* [What to produce]: Copy out the records word for word, from the line containing "Click the professor's" through the line containing "Action: [x=603, y=188]", both included.

** start of Exercise inputs **

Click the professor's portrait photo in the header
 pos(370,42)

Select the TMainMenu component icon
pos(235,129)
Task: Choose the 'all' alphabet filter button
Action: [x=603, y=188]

** end of Exercise inputs **
** start of Exercise inputs **

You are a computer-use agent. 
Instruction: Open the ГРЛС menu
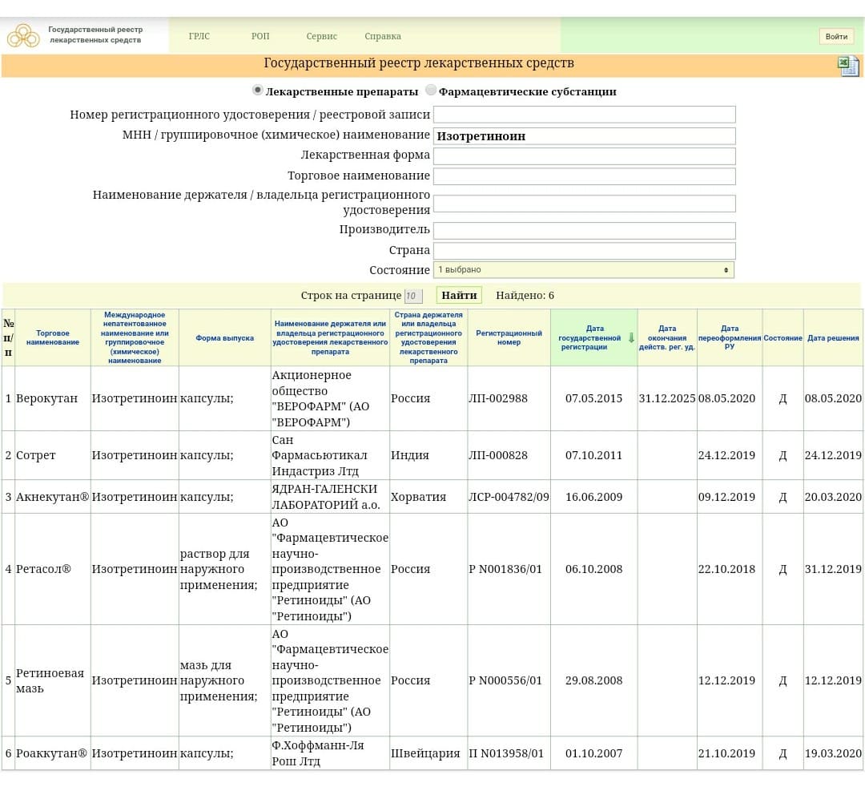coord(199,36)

** end of Exercise inputs **

* [Result]:
Click the professor's portrait photo in the header
 pos(370,42)

Select the TMainMenu component icon
pos(235,129)
Task: Choose the 'all' alphabet filter button
Action: [x=603, y=188]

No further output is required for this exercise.